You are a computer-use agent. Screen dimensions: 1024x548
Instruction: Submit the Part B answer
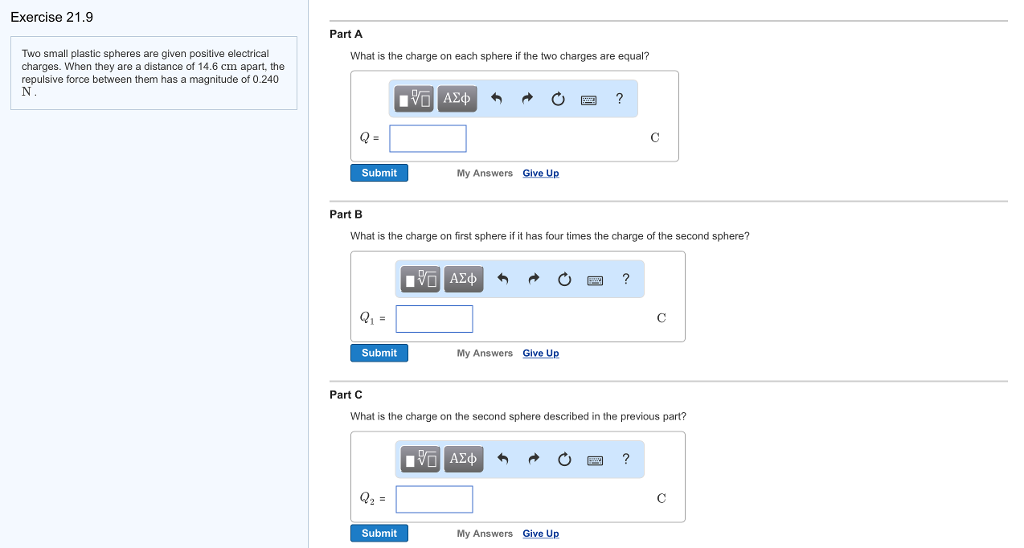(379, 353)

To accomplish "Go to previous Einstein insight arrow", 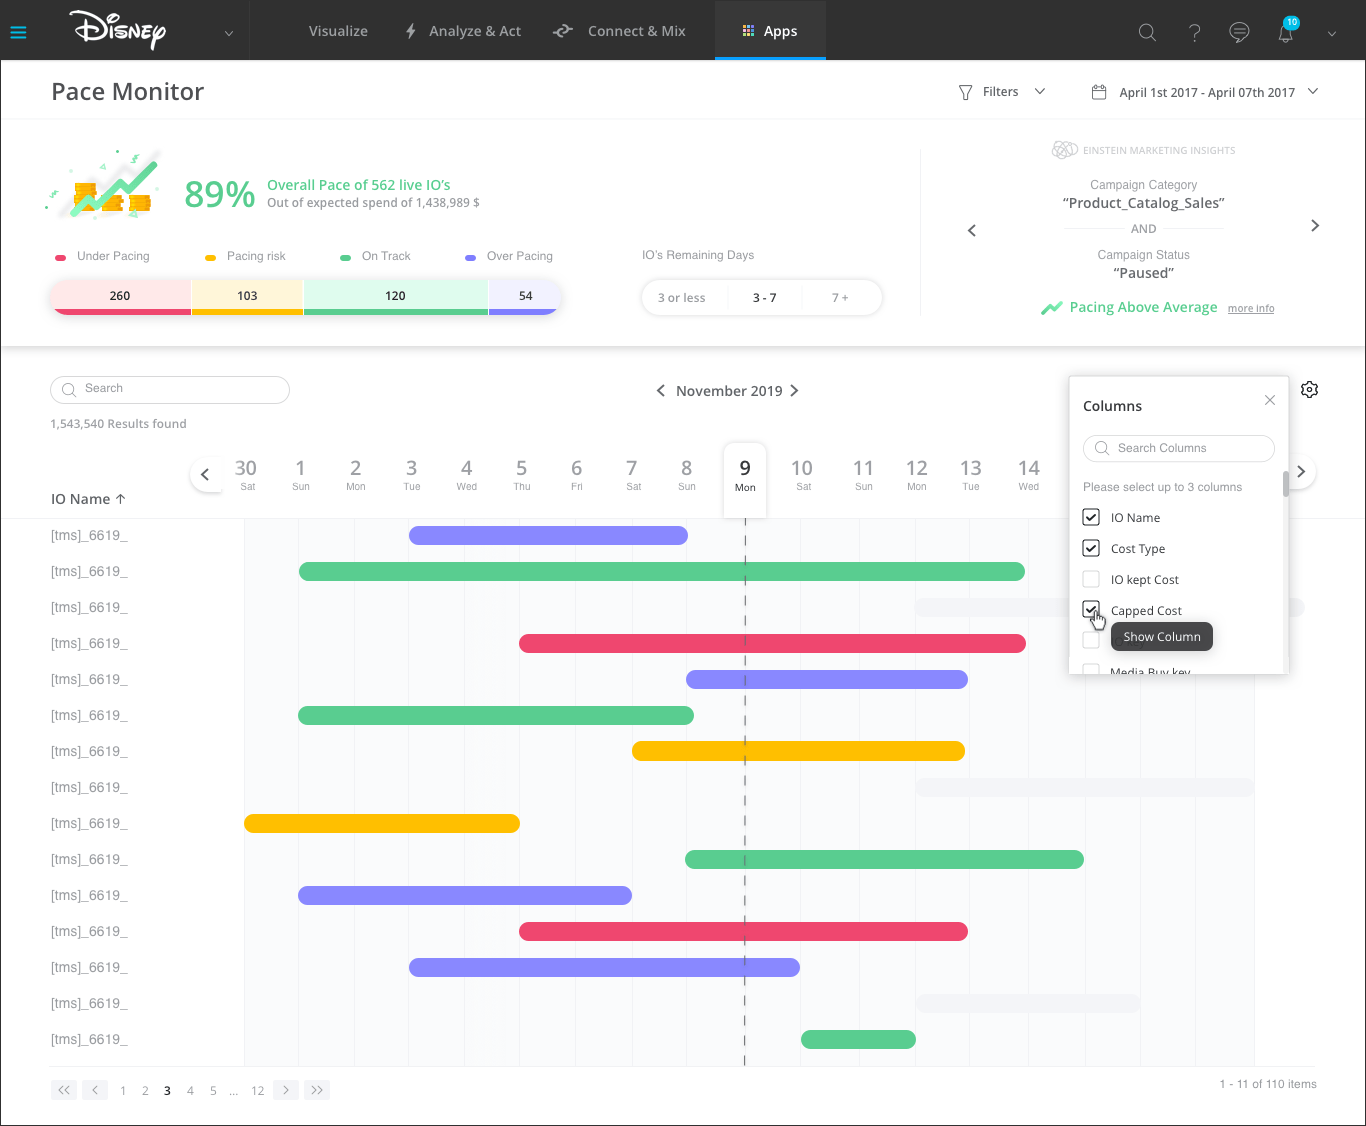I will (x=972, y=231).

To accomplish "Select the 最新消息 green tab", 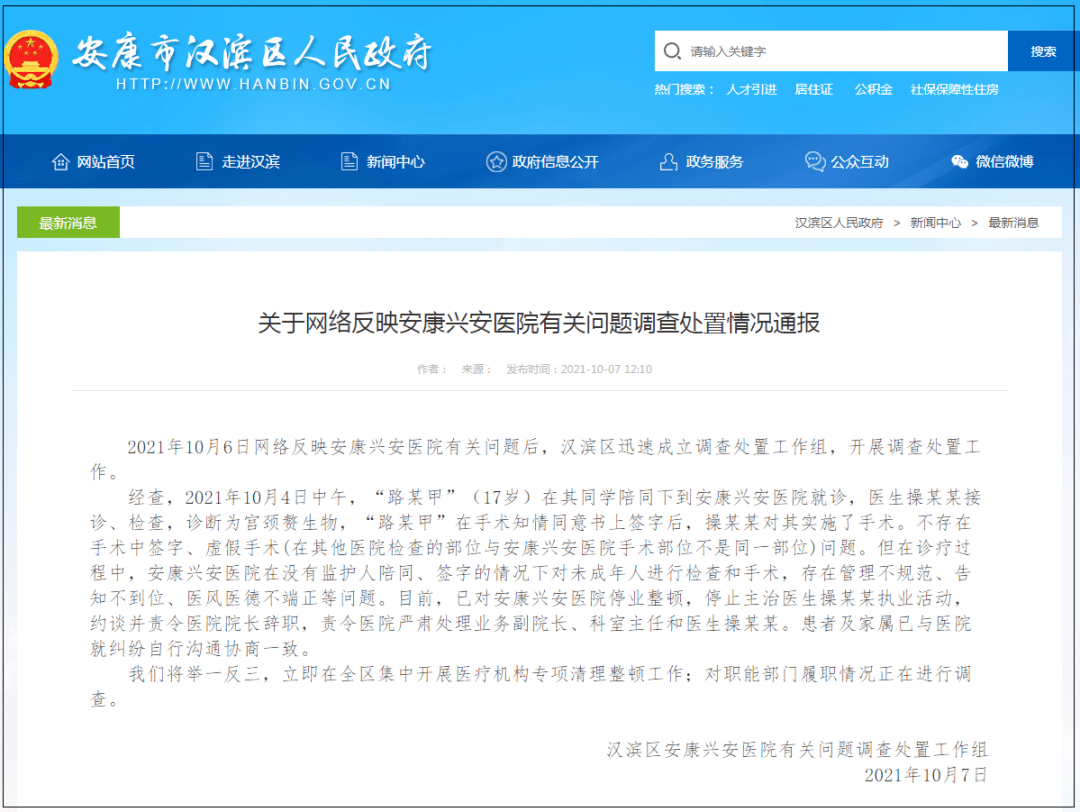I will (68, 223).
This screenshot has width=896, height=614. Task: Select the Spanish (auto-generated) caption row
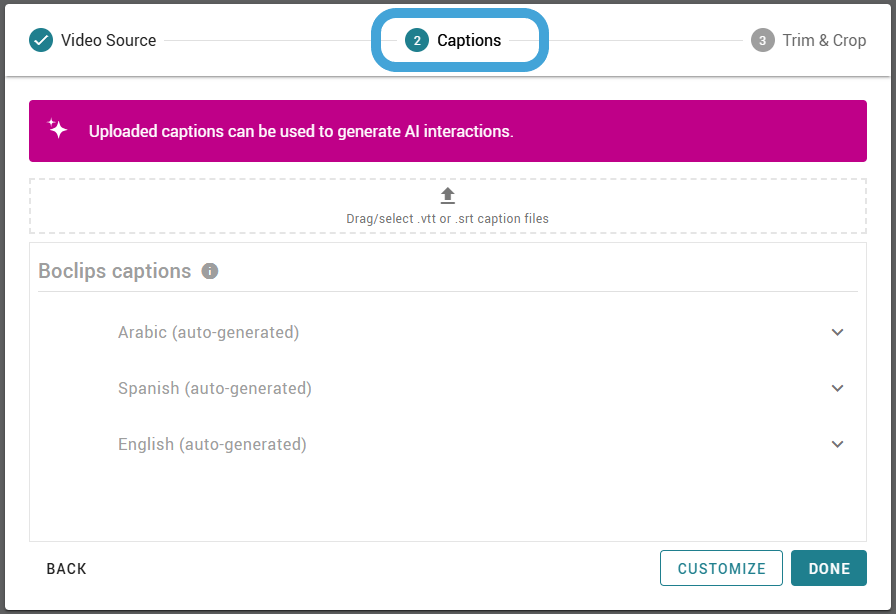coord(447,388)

━━━━━━━━

> _INSTRUCTIONS TO FOLLOW_
Give the rows from the line containing "This screenshot has" through the end of the rows as a Markdown table with the columns No. and Text. Number each line, skip blank lines, and leave out the pictures.

> _WRITTEN RESPONSE_
| No. | Text |
|---|---|
| 1 | This screenshot has width=896, height=614. Task: Select the Spanish (auto-generated) caption row |
| 2 | coord(447,388) |